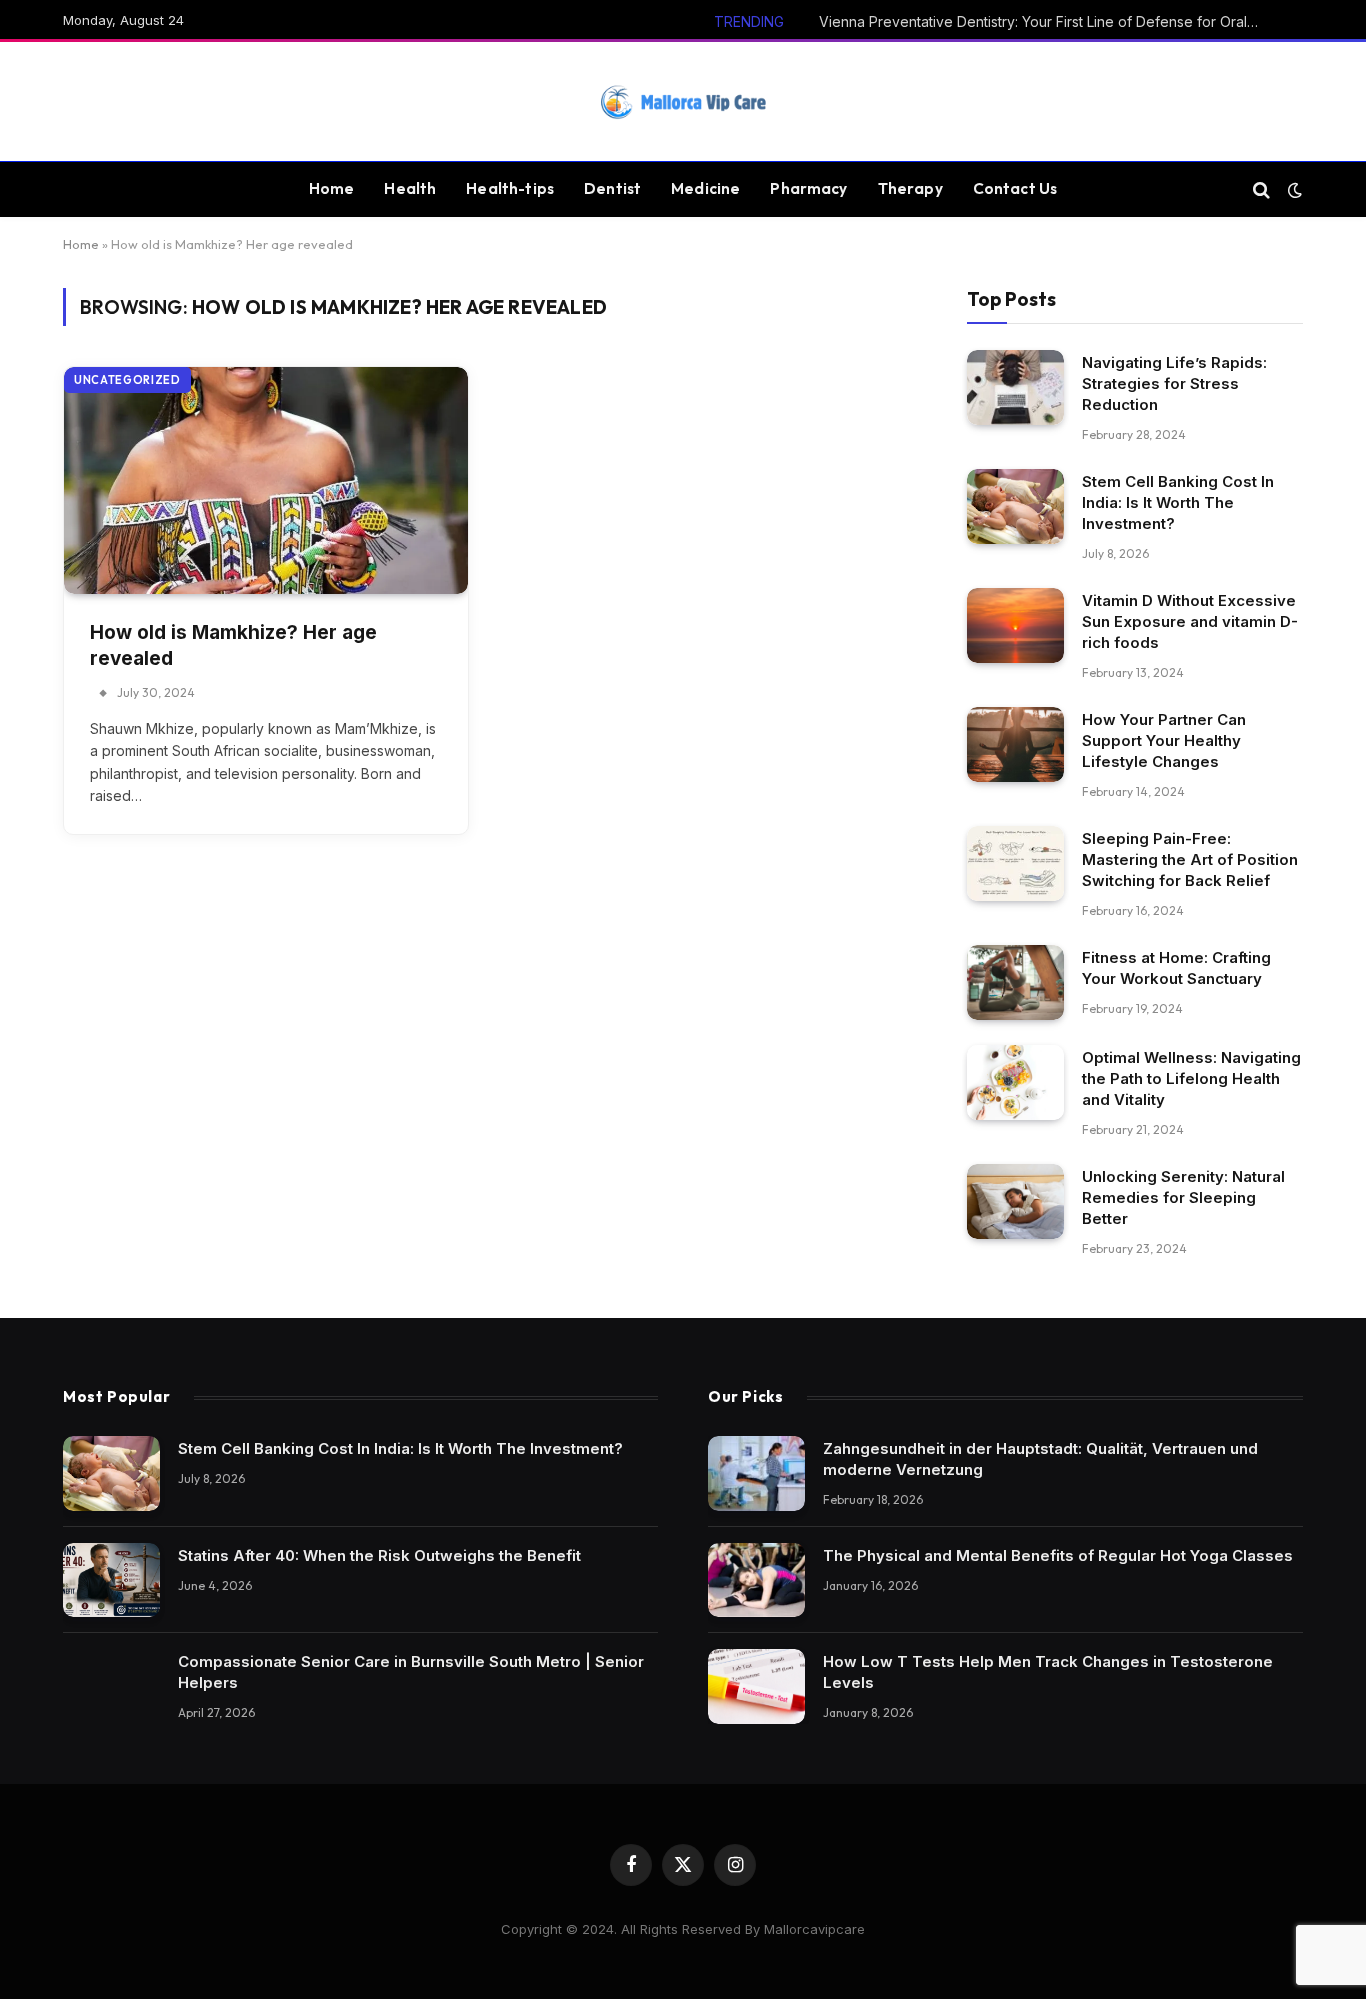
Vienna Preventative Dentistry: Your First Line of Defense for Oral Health (1044, 21)
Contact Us (1015, 188)
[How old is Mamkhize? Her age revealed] (266, 480)
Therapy (910, 188)
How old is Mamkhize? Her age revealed (233, 646)
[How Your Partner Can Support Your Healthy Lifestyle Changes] (1015, 744)
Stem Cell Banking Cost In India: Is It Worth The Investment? (1178, 502)
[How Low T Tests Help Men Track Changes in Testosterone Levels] (756, 1686)
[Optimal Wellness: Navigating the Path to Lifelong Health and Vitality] (1015, 1082)
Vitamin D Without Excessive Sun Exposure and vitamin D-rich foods (1190, 621)
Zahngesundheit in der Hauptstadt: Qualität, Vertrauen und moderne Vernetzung (1040, 1459)
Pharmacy (808, 188)
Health (410, 188)
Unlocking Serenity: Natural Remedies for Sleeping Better (1183, 1197)
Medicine (705, 188)
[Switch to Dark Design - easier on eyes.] (1293, 190)
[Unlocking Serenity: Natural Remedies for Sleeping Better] (1015, 1201)
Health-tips (510, 188)
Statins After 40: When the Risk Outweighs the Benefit (379, 1555)
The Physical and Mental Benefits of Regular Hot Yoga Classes (1058, 1555)
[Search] (1261, 189)
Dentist (612, 188)
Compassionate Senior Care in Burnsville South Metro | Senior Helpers (411, 1672)
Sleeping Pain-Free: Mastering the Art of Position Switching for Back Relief (1190, 859)
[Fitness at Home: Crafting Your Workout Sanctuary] (1015, 982)
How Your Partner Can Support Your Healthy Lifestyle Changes (1164, 740)
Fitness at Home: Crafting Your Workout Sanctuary (1176, 968)
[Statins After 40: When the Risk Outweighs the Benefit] (111, 1580)
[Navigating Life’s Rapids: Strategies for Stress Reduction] (1015, 387)
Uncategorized (127, 380)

### WHAT THE EXERCISE ASKS
Would you copy, unchanged, the stretch of the records above that begins at the line containing "Medicine (705, 188)" and ends at the line containing "Changes (1164, 740)", and only that?

### REPLY TO THE EXERCISE
Medicine (705, 188)
[Switch to Dark Design - easier on eyes.] (1293, 190)
[Unlocking Serenity: Natural Remedies for Sleeping Better] (1015, 1201)
Health-tips (510, 188)
Statins After 40: When the Risk Outweighs the Benefit (379, 1555)
The Physical and Mental Benefits of Regular Hot Yoga Classes (1058, 1555)
[Search] (1261, 189)
Dentist (612, 188)
Compassionate Senior Care in Burnsville South Metro | Senior Helpers (411, 1672)
Sleeping Pain-Free: Mastering the Art of Position Switching for Back Relief (1190, 859)
[Fitness at Home: Crafting Your Workout Sanctuary] (1015, 982)
How Your Partner Can Support Your Healthy Lifestyle Changes (1164, 740)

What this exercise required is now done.